**TASK GOAL:** Change every "Where should I click to" in the lines below to "Where do I click to", and keep everything else the same.

**RECORDS FOR THIS TASK:**
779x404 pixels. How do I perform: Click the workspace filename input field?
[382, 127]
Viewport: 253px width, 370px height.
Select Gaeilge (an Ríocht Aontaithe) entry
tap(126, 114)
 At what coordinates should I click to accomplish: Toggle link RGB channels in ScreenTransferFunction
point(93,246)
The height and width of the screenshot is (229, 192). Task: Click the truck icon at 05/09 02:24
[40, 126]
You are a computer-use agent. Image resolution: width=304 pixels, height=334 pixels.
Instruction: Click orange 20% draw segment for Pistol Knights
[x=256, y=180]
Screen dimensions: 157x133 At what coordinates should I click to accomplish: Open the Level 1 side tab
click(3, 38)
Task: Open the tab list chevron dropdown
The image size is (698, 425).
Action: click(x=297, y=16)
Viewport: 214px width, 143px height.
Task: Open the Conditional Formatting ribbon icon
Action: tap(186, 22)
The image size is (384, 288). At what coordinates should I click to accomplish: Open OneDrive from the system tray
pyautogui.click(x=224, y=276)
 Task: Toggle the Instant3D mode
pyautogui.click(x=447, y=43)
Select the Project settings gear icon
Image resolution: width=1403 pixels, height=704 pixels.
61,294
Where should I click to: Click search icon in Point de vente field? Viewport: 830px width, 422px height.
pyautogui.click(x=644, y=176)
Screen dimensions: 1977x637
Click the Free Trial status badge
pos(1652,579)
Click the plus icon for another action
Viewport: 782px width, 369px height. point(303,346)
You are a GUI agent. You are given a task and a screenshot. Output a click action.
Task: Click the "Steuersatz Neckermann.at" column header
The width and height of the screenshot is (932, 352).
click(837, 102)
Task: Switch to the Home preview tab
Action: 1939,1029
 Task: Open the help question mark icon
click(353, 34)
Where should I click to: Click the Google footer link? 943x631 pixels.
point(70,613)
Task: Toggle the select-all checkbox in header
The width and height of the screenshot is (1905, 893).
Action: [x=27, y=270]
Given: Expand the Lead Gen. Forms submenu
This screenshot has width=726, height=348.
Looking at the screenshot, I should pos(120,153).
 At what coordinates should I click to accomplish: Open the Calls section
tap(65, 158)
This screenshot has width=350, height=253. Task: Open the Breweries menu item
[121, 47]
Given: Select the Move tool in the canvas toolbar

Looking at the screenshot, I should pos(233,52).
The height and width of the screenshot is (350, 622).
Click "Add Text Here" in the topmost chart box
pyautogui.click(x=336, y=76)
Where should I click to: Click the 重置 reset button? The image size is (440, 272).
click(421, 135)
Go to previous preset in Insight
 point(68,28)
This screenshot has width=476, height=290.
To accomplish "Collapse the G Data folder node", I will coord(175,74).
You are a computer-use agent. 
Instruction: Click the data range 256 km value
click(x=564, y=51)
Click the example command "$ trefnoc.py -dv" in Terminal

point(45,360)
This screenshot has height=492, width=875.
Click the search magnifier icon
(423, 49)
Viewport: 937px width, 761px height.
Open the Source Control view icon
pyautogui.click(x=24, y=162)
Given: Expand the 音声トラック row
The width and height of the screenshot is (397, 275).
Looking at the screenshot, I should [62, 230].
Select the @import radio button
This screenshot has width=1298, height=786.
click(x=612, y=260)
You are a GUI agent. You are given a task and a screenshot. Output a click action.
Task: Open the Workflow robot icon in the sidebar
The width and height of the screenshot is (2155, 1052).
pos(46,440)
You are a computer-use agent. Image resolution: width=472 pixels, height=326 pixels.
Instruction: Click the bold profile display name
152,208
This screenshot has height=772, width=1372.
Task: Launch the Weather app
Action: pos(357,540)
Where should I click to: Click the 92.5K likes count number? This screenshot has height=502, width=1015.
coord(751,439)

**WORKED SOLUTION:**
779x404 pixels. How do I perform: Click the workspace filename input field?
[382, 127]
Viewport: 253px width, 370px height.
Select Gaeilge (an Ríocht Aontaithe) entry
tap(126, 114)
 At what coordinates should I click to accomplish: Toggle link RGB channels in ScreenTransferFunction
point(93,246)
The height and width of the screenshot is (229, 192). Task: Click the truck icon at 05/09 02:24
[40, 126]
You are a computer-use agent. Image resolution: width=304 pixels, height=334 pixels.
Instruction: Click orange 20% draw segment for Pistol Knights
[x=256, y=180]
Screen dimensions: 157x133 At what coordinates should I click to accomplish: Open the Level 1 side tab
click(3, 38)
Task: Open the tab list chevron dropdown
The image size is (698, 425).
Action: click(x=297, y=16)
Viewport: 214px width, 143px height.
Task: Open the Conditional Formatting ribbon icon
Action: tap(186, 22)
The image size is (384, 288). At what coordinates should I click to accomplish: Open OneDrive from the system tray
pyautogui.click(x=224, y=276)
 Task: Toggle the Instant3D mode
pyautogui.click(x=447, y=43)
Select the Project settings gear icon
Image resolution: width=1403 pixels, height=704 pixels.
61,294
Where do I click to: Click search icon in Point de vente field? Viewport: 830px width, 422px height.
pyautogui.click(x=644, y=176)
Screen dimensions: 1977x637
Click the Free Trial status badge
pos(1652,579)
Click the plus icon for another action
Viewport: 782px width, 369px height. point(303,346)
You are a GUI agent. You are given a task and a screenshot. Output a click action.
Task: Click the "Steuersatz Neckermann.at" column header
The width and height of the screenshot is (932, 352).
click(837, 102)
Task: Switch to the Home preview tab
Action: 1939,1029
 Task: Open the help question mark icon
click(353, 34)
Where do I click to: Click the Google footer link? 943x631 pixels.
point(70,613)
Task: Toggle the select-all checkbox in header
The width and height of the screenshot is (1905, 893).
Action: [x=27, y=270]
Given: Expand the Lead Gen. Forms submenu
This screenshot has width=726, height=348.
Looking at the screenshot, I should pos(120,153).
 At what coordinates should I click to accomplish: Open the Calls section
tap(65, 158)
This screenshot has width=350, height=253. Task: Open the Breweries menu item
[121, 47]
Given: Select the Move tool in the canvas toolbar

Looking at the screenshot, I should pos(233,52).
The height and width of the screenshot is (350, 622).
Click "Add Text Here" in the topmost chart box
pyautogui.click(x=336, y=76)
Where do I click to: Click the 重置 reset button? The image size is (440, 272).
click(421, 135)
Go to previous preset in Insight
 point(68,28)
This screenshot has width=476, height=290.
To accomplish "Collapse the G Data folder node", I will coord(175,74).
You are a computer-use agent. 
Instruction: Click the data range 256 km value
click(x=564, y=51)
Click the example command "$ trefnoc.py -dv" in Terminal

point(45,360)
This screenshot has height=492, width=875.
Click the search magnifier icon
(423, 49)
Viewport: 937px width, 761px height.
Open the Source Control view icon
pyautogui.click(x=24, y=162)
Given: Expand the 音声トラック row
The width and height of the screenshot is (397, 275).
Looking at the screenshot, I should [62, 230].
Select the @import radio button
This screenshot has width=1298, height=786.
click(x=612, y=260)
You are a GUI agent. You are given a task and a screenshot. Output a click action.
Task: Open the Workflow robot icon in the sidebar
The width and height of the screenshot is (2155, 1052).
pos(46,440)
You are a computer-use agent. Image resolution: width=472 pixels, height=326 pixels.
Instruction: Click the bold profile display name
152,208
This screenshot has height=772, width=1372.
Task: Launch the Weather app
Action: pos(357,540)
Where do I click to: Click the 92.5K likes count number? This screenshot has height=502, width=1015.
coord(751,439)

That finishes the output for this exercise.